One very late-comer had now read Rob Roy for the third time.
He had first read it on the recommendation of the proposer following a
discussion in the school library at the age of 15 or 16. At that time he had
much enjoyed it as an adventure story. The second time he had read it was ten
years ago, when he was intrigued by the tension Scott explored between Unionist
logic and Scottish romanticism. On that occasion he had been irked by the
extended use of dialect and by the character of Andrew Fairweather, and taken
aback by the callous execution of Morris. However, he had thoroughly enjoyed
his third reading. What particularly struck him this time was the way in which
Scott had not just invented the historical novel, but had set a template for
the great nineteenth century novels that were to follow.
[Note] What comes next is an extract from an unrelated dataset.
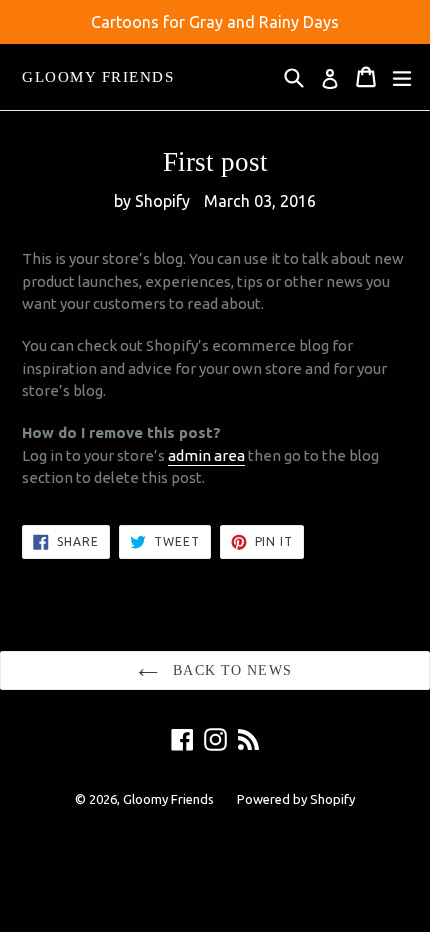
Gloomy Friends (98, 77)
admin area (206, 455)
There was no direct example amongst the English novels to
date that he could model himself on – the epistolary novels such as Richardson;
the comic picaresque novels of Fielding and Smollett; the gothic novels such as
those of Mrs Radcliffe; and the novel of manners emerging with Jane Austen.
Scott produced a new synthesis that took some elements from other novelists but
drew most heavily on Shakespearean drama. He offered a serious exploration of
social, economic and historic themes. He combined this with an exploration of
character, with adventure, with humour, and with an early example of evocative
writing about the natural world. And he had little truck with sentimentality in
this novel – no sooner is the happy ending offered in one half of the sentence
than the heroine is killed off in the second half.
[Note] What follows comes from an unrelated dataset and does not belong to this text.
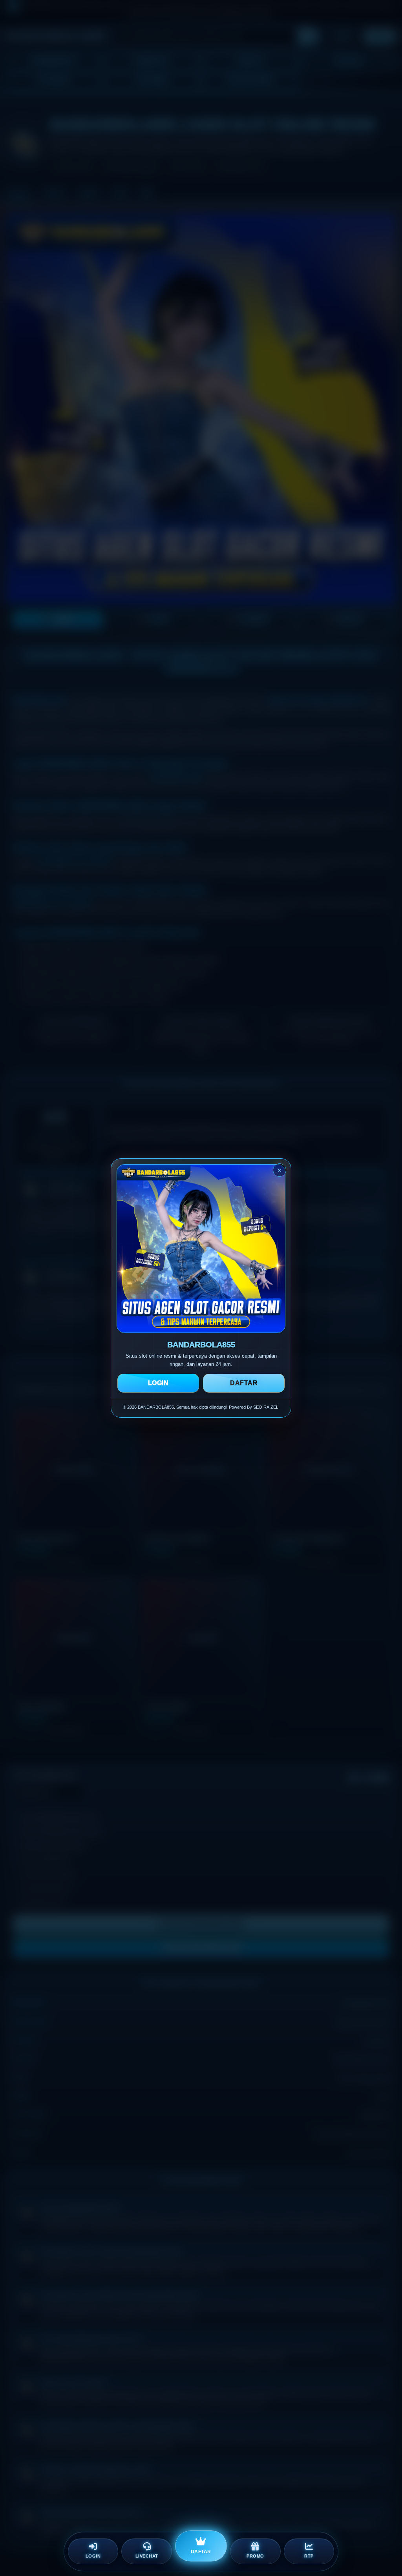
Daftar (244, 1383)
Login (158, 1383)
There was some discussion as to why Scott’s reputation had
declined in the C20th. One squarely laid the blame on F. R. Leavis, aided and
abetted by E.M. Forster. Leavis had excluded Scott from his “Great Tradition”
of English novelists, dismissing him in a footnote, and argued that the great
tradition ran through Austen, Eliot, James, Conrad, and Lawrence. Leavis’s
influence had been considerable and malign in respect of Scott’s reputation.
The whole idea of a “great tradition” to which one had to belong was flawed,
but Scott had been hugely influential on the great C19th English writers, with
a clear line flowing through the Brontes, Dickens, Eliot and Hardy to Lawrence.
Half of all novels bought in the C19th were by Scott.
The general conclusion was that it had been well worth
reading Rob Roy, particularly for an Edinburgh Book Group.